- Developer(s): IguanaBee
- Publisher(s): Sony Computer Entertainment
- Director(s): Cristian González
- Designer(s): Cristian González; Glenn Lazo;
- Programmer(s): Daniel Winkler;
- Artist(s): Cristian González; David Rioseco; Glenn Lazo; Moisés Aguilera;
- Writer(s): David Rioseco
- Composer(s): Ronny Antares
- Platform(s): PlayStation Vita
- Release: NA: 7 April 2015; PAL: 8 April 2015;
- Genre(s): Puzzle, stealth
- Mode(s): Single-player

= MonsterBag =

2015 video game

MonsterBag is a 2015 stealth video game developed by Chilean company IguanaBee and published by Sony Computer Entertainment for the PlayStation Vita.

== Gameplay ==
The story centers around V, a little monster who doubles as a bag. It wants to be with its friend, Nia. Unfortunately, they live in a world afraid of monsters, so V must catch up to Nia without being seen by any humans.

Each level in the game requires V to solve a puzzle while avoiding detection by the humans.

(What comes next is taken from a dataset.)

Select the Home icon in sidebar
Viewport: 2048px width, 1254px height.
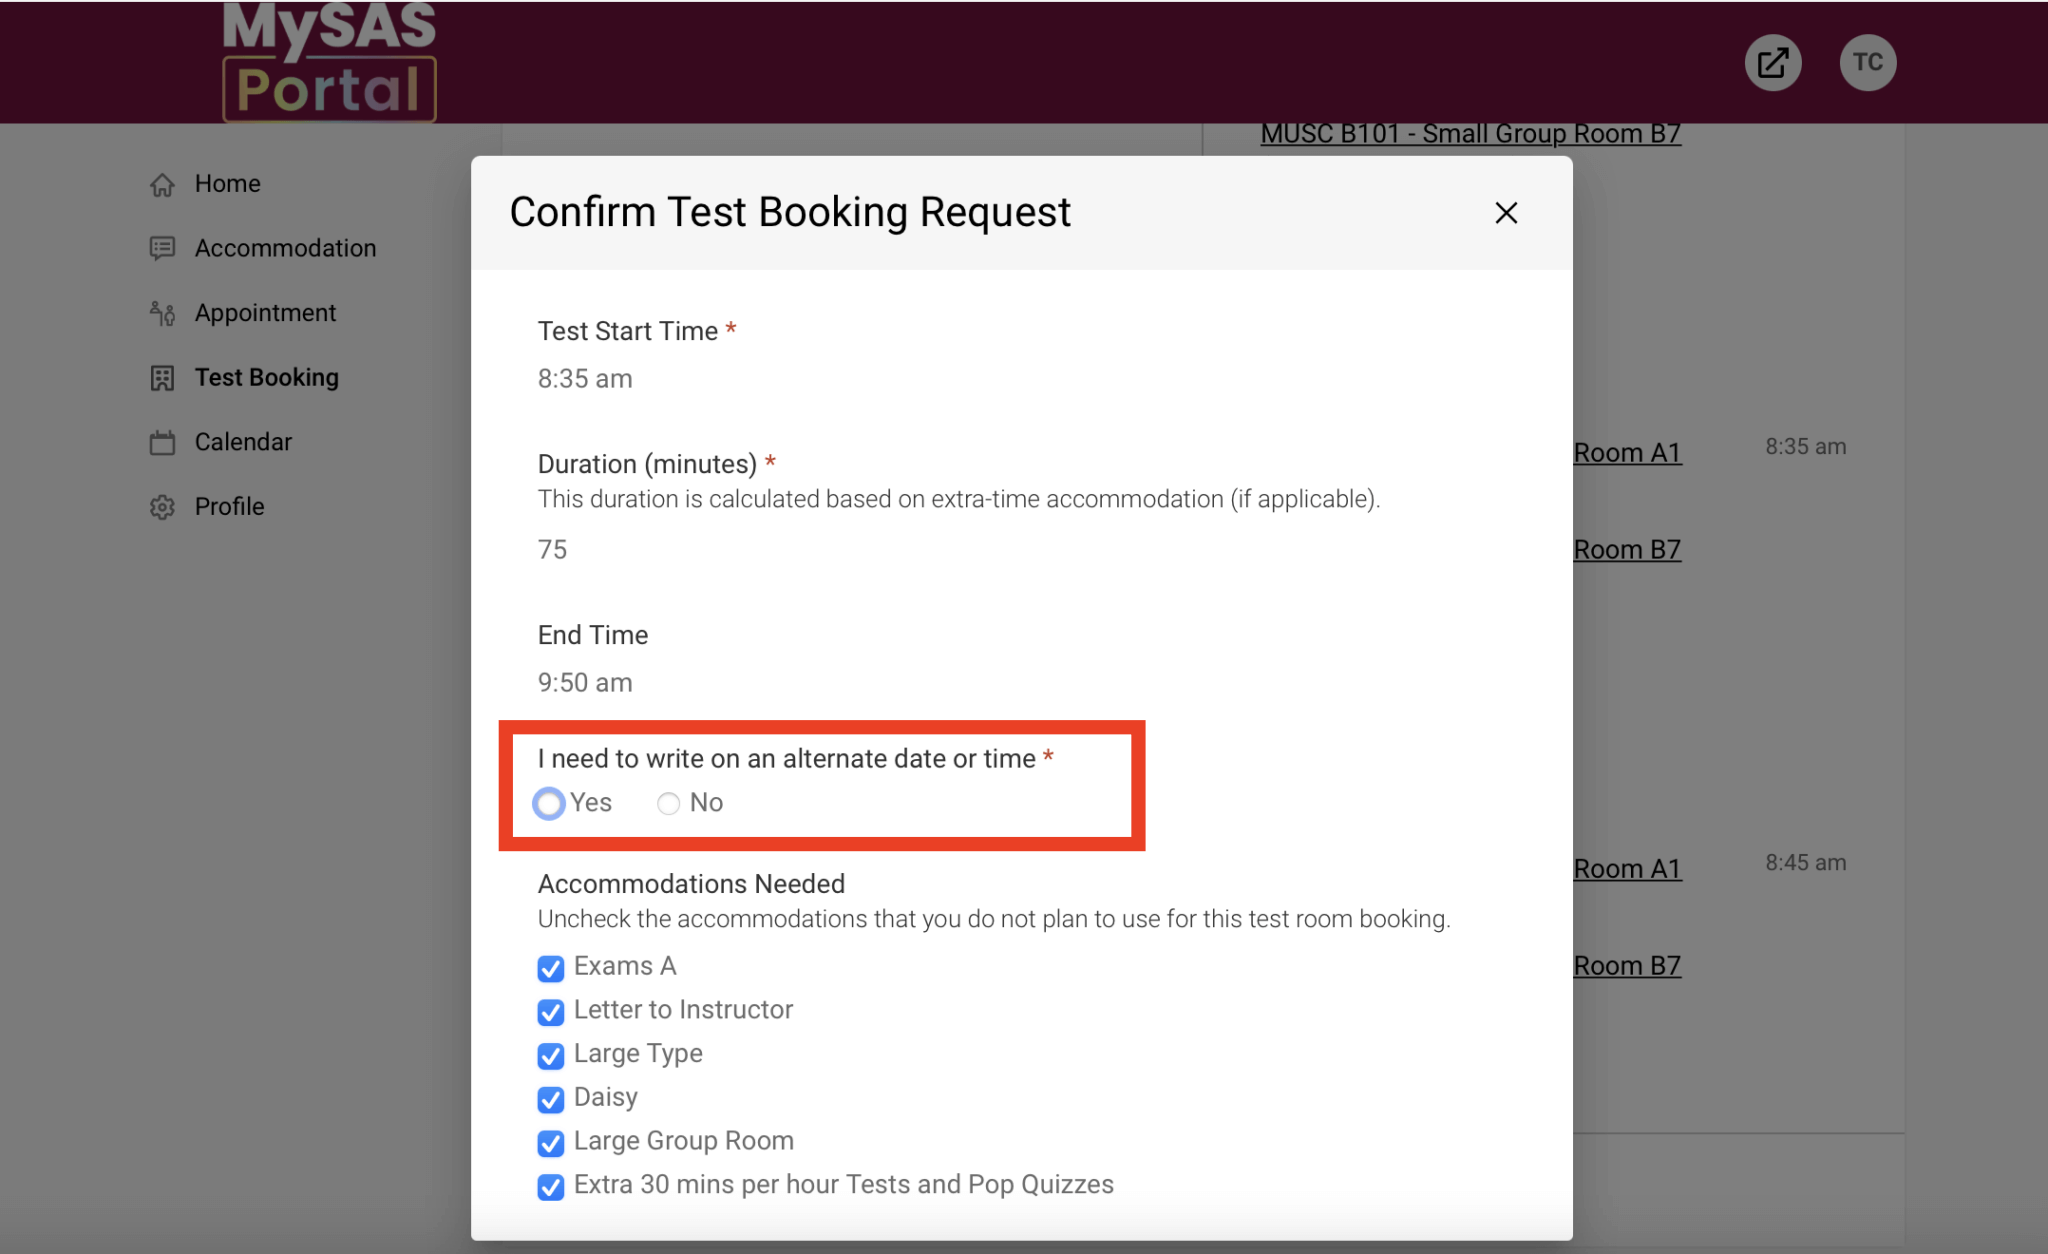click(x=162, y=183)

MonsterBag, despite its seemingly cute and well animated visuals, pivots toward graphic violence and black comedy whenever possible.

== History ==
According to Daniel Winkler, production on the title was challenging, as their status as a Chilean company and its small sizes made it difficult to acquire sufficient resources until Sony acquired the title's rights and assisted in development.

== Reception ==
Steven Hansen of Destructoid praised the game for its well-designed gameplay and charming slapstick humor, but felt that later chapters, with their more serious tone and complex gameplay contrasts unfavorably with the game's design.